La vida bajo la jaima se muestra a los turistas que llegan
con sus cámaras de fotos a inmortalizar los detalles de la vida negada,
silenciada. La batería de un coche carga
los móviles de estos nómadas que preparan un plato de exquisito cous cous
al fuego, en una cazuela de barro y lo ofrecen con un vaso de té que
compartimos sobre la alfombra. El viento se alborota y se cuela por detrás,
trae un rastro de arena que se mezcla con la sémola y la cuchara no logra
quitar. Los restos de follage seco forman la pared. Sin duda la cabra y el
burro atados más allá, a la sombra, se lo comerían en un abrir y cerrar de
ojos. La gallina sobre el bebedero seco de aluminio está sentada.
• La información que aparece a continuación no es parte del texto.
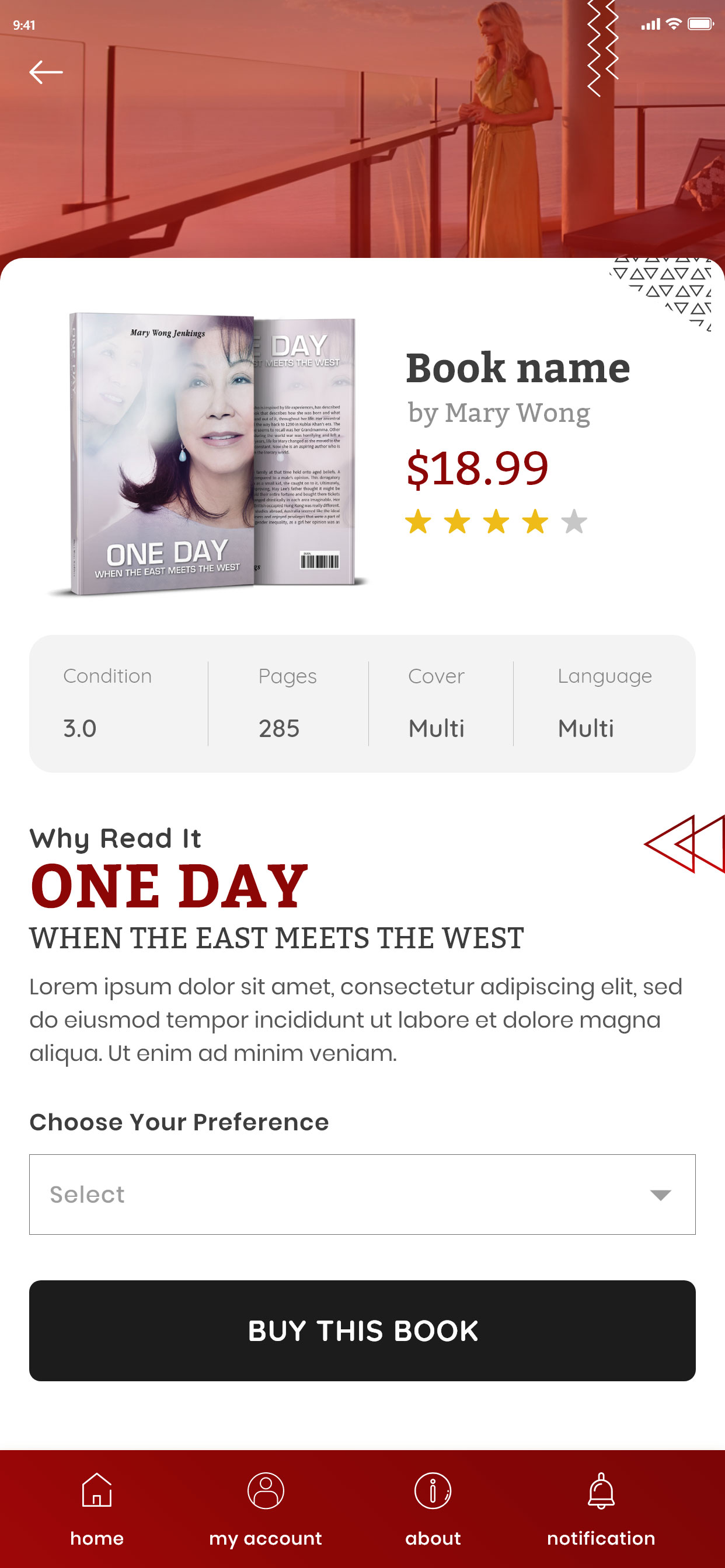
Task: Check the battery icon in status bar
Action: (x=700, y=25)
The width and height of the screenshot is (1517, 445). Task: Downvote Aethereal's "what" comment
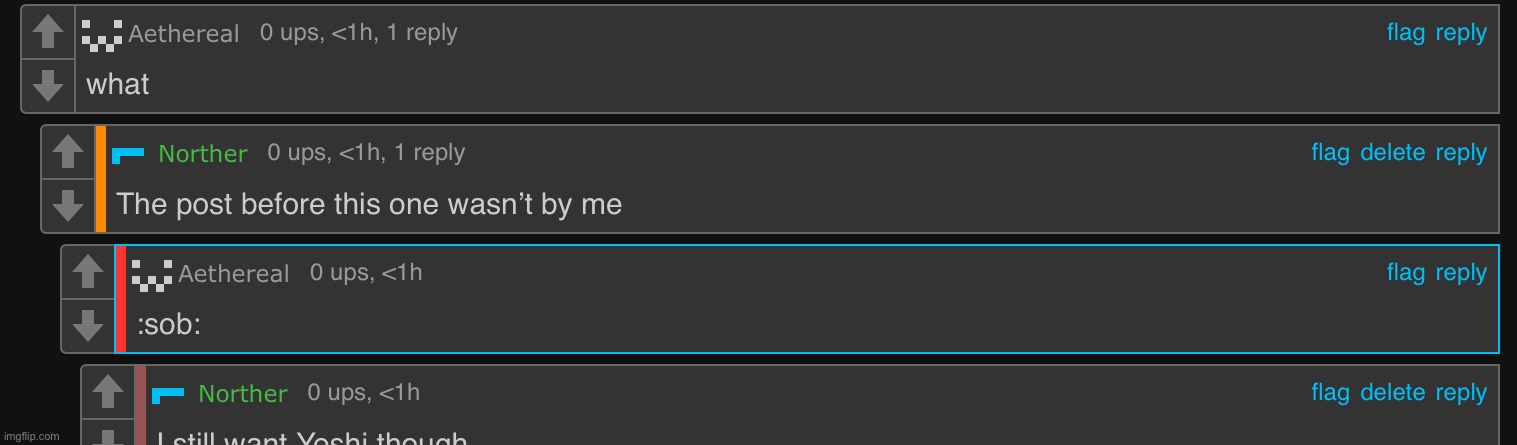tap(48, 86)
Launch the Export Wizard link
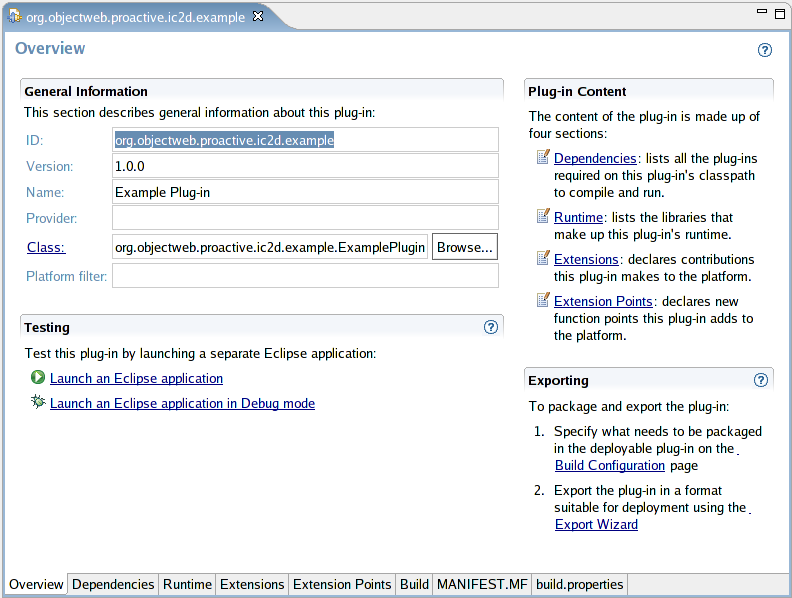 [596, 524]
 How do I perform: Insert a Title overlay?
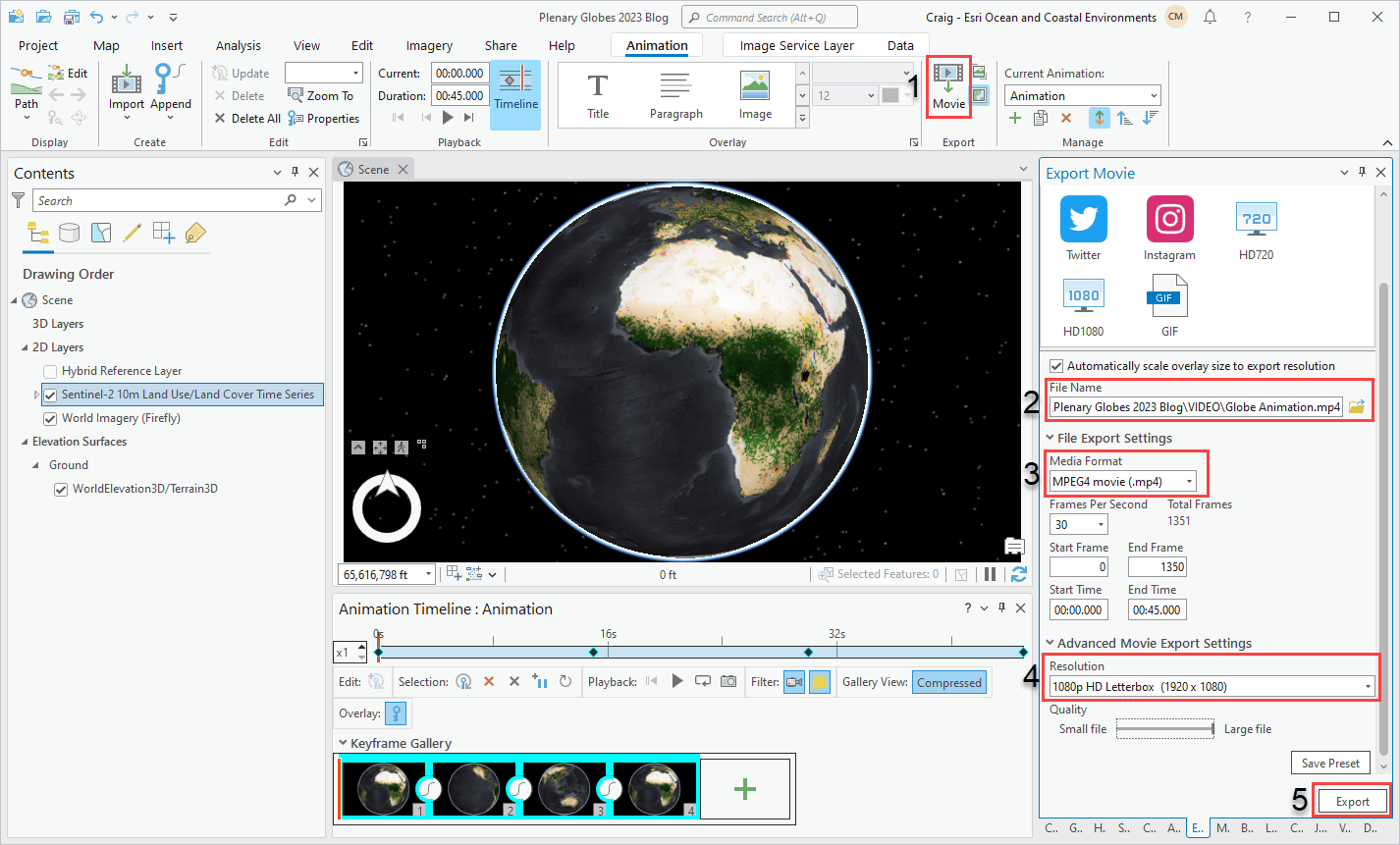tap(598, 93)
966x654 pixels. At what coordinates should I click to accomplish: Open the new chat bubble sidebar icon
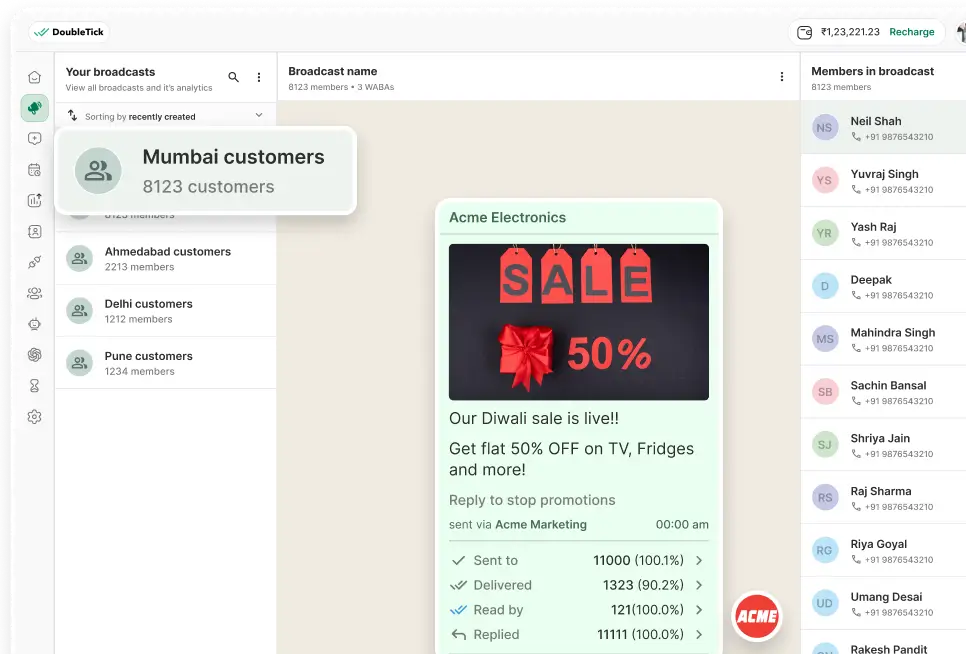[x=35, y=139]
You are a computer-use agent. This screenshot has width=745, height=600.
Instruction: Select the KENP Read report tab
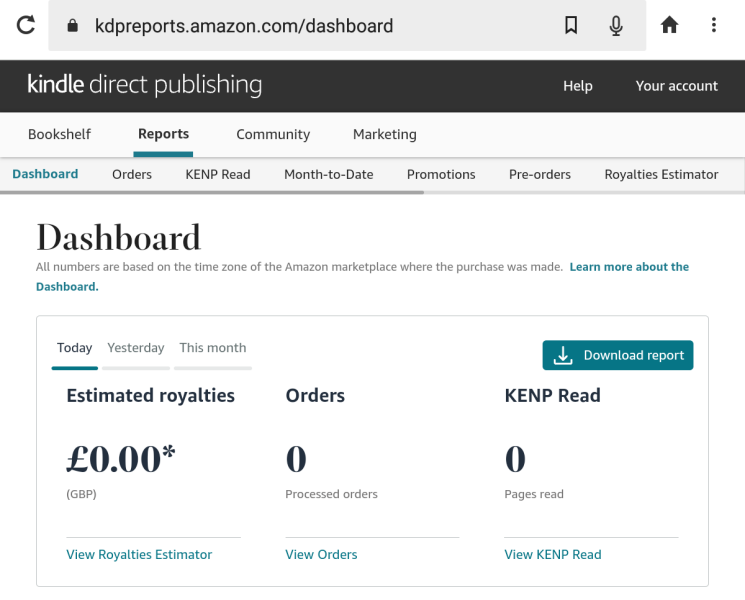(x=218, y=174)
Se protegen
del sol, a unos metros de la tienda principal. Entre ellos y la tienda, la
letrina.
El programa del recorrido que hacemos es el único papel
que hay aquí y lo doblo sobre la mesa ante la mirada de un niño pequeño y otro
de unos doce años que observan con cierta distancia prudencial. Al levantar el
muñeco que abre y cierra la boca al tirar de la tira de papel sonríen y al
mayor parece interesarse más que al más pequeño. Las cosquillas son universales
y el valor empleado en acercarse se ve recompensado con la risa que se
resquebraja y grita llamando a su madre. Se escabulle en cuanto puede. Aquí el
eco de aquella advertencia de las abuelas está vigente:
- No te acerques a
lo desconocidos. –
El mayor toma el muñeco de la mesa con suavidad, y lo acciona.
Su sonrisa es tan radiante, y su mirada cómplice.
Antes de irnos una bolsa de yogures desata el júbilo, que
no logran los juguetes cuando el estómago está medio vacío.
Allí se queda el muñeco, sobre la mesa en medio de aquella
planicie reseca, pedregosa, en la que los espejismos aparecen en el horizonte y
te invitan a ver manadas de dromedarios corriendo jaleados por los tuareg
vestidos de azul índigo, en busca del pozo donde descansar.